No matter what scenario or position you put Curry in with the basketball, he is likely to succeed, because he doesn’t force anything and always plays within himself and the system. Most recently, he has shown a propensity to drive the ball to the basket, adding the final piece to an offensive repertoire that is literally unstoppable.
Many moons ago, I remember having a conversation with a fellow NBA scribe and mentioned that in Curry, I see the off-the-dribble shooting ability of Gilbert Arenas, the overall marksmanship of Ray Allen, the court vision of Jason Kidd and the sheer passing ability of Steve Nash. At the time, perhaps rightfully so, I was told to “take it easy,” so I did.
I wonder if I would receive the same directive today. And if I did, I wonder what it would take for the detractors to see Curry’s light.

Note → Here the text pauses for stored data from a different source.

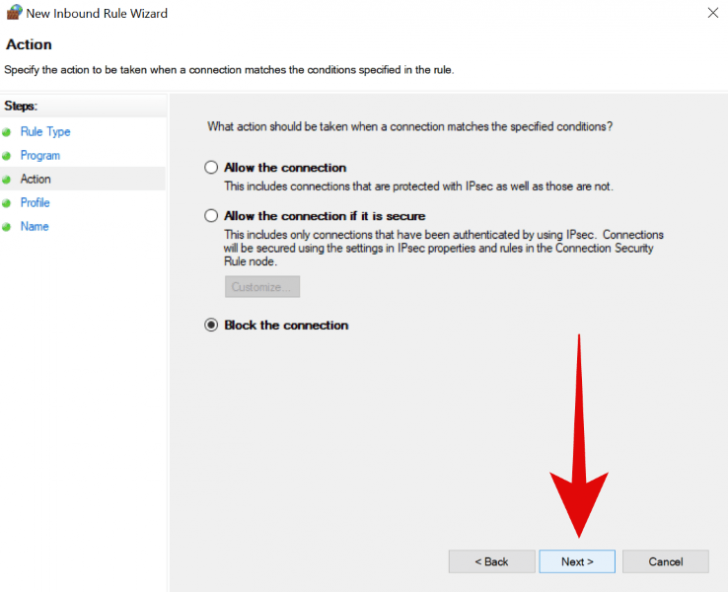The width and height of the screenshot is (728, 592).
Task: Select the Action step in Steps list
Action: 35,179
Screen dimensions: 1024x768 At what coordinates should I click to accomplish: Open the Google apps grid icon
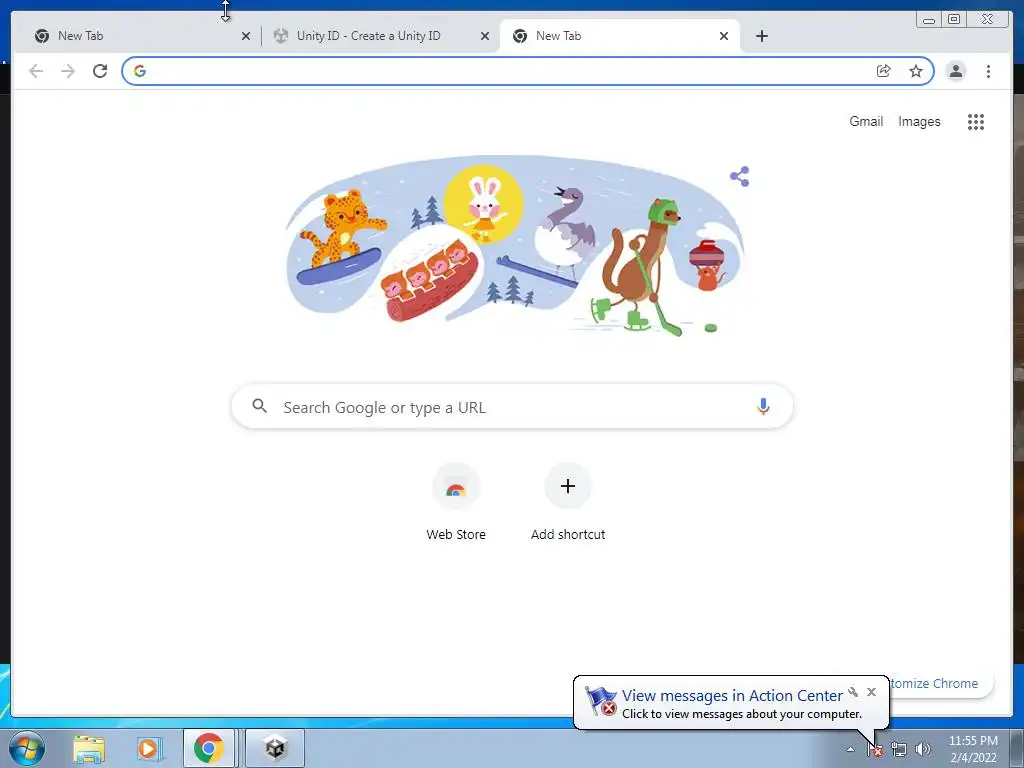point(976,121)
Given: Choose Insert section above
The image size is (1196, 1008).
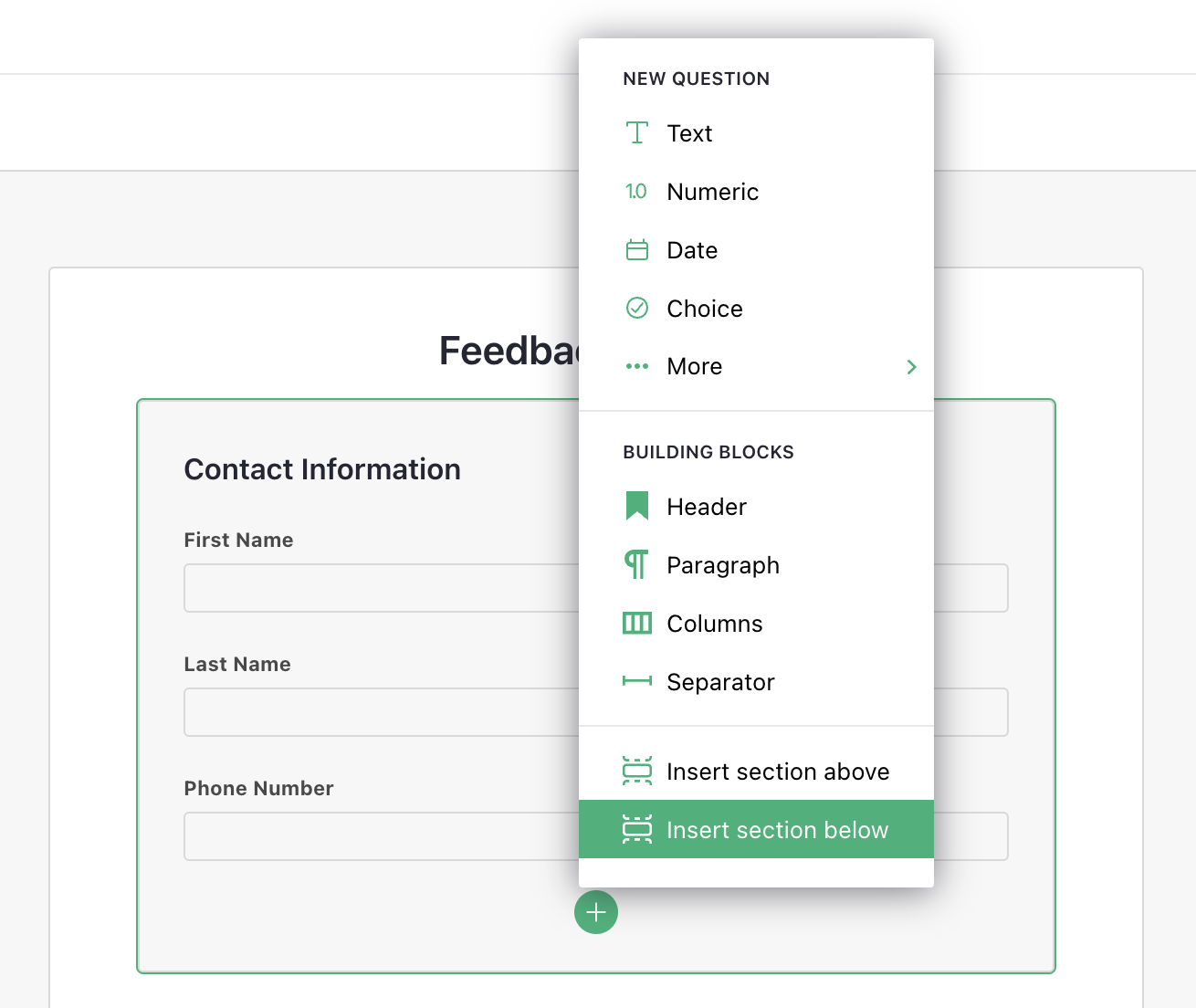Looking at the screenshot, I should 778,772.
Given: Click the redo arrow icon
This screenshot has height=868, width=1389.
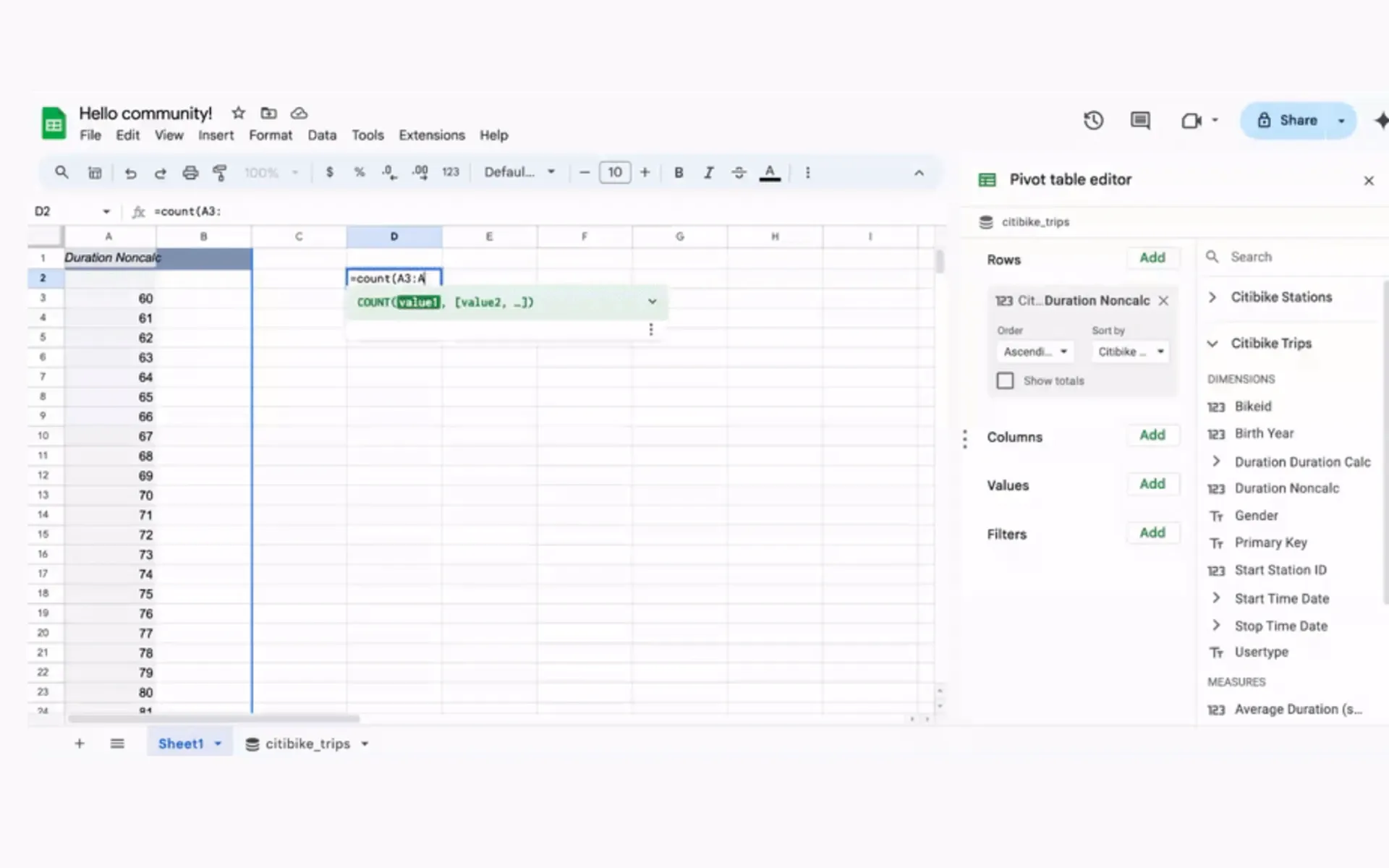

Just how long does a player have to sustain their greatness before we can consider them to be a part of the “all-time greats” conversation? Certainly, if a random player manages to score 101 points in an NBA game we couldn’t really consider him to be a better scorer than Wilt Chamberlain, because Chamberlain himself not only scored 100 points in a single game, he managed to average over 50 points per game for the entire 1961-62 NBA season.
Most people wouldn’t consider Kobe Bryant to be the greatest NBA guard ever, but not even Michael Jordan managed to sustain his greatness for a period of 20 years. The same sorts of things should be said of Kevin Garnett. Certainly, as he and Bryant made the leap from high school to the pros, they had an opportunity to enjoy longer careers than many of their predecessors. Still, even some more contemporary players—Anfernee Hardaway, Grant Hill, Brandon Roy, and perhaps even Rajon Rondo and Derrick Rose—their lack of sustained greatness diminishes any place they would have had in history.
There is something to be said for longevity and sustained greatness. There is some line between being a flash in the pan and being “for real,” and I am not sure that we ever had to try to find an answer to that question, and I am especially not sure how that conversation would go with Curry. It is, however, time to have it.
Objectively speaking, Curry lacks the credentials that many of his peers do and he eight years into a career that really seems like it has just gotten started. But in such short order, he has become one of the game’s brightest stars. How long does he have to sit atop the mountain before he can rightfully have dinner with LeBron James? Or is he already at that point?
Does the 98 three-pointers he converted during the course of last season’s playoffs put him there? What about the fact that he has broken Ray Allen’s single-season record for three-pointers made twice over? If we are speaking objectively, it is only Curry’s shooting prowess that allows him to enter the conversation, otherwise, it seems blasphemous to declare Curry to be “the best ever” at anything.
That is, unless you have actually been watching, because Curry, although not having sustained his greatness for a decade, has already shown us things we have never seen and taken us to places we have never been.
As his Warriors continue their quest for their repeat, he will often recede in the shadows to allow the scores of other talented players on his team to bask in the spotlight. That, unlike many of his peers, is what makes Curry truly special.
Unfortunately, for those who simply look at cumulative statistics when attempting to truly recognize greatness, Curry may fall short. That’s unfortunate, but it’s also why we need to discuss this.
Stephen Curry may not be the greatest scorer ever, but, he is the greatest something ever. And like Kobe Bryant and LeBron James, he is must see TV.
When it’s all said and done, he will have probably separated himself from the field, even if his statistics won’t necessarily reflect that.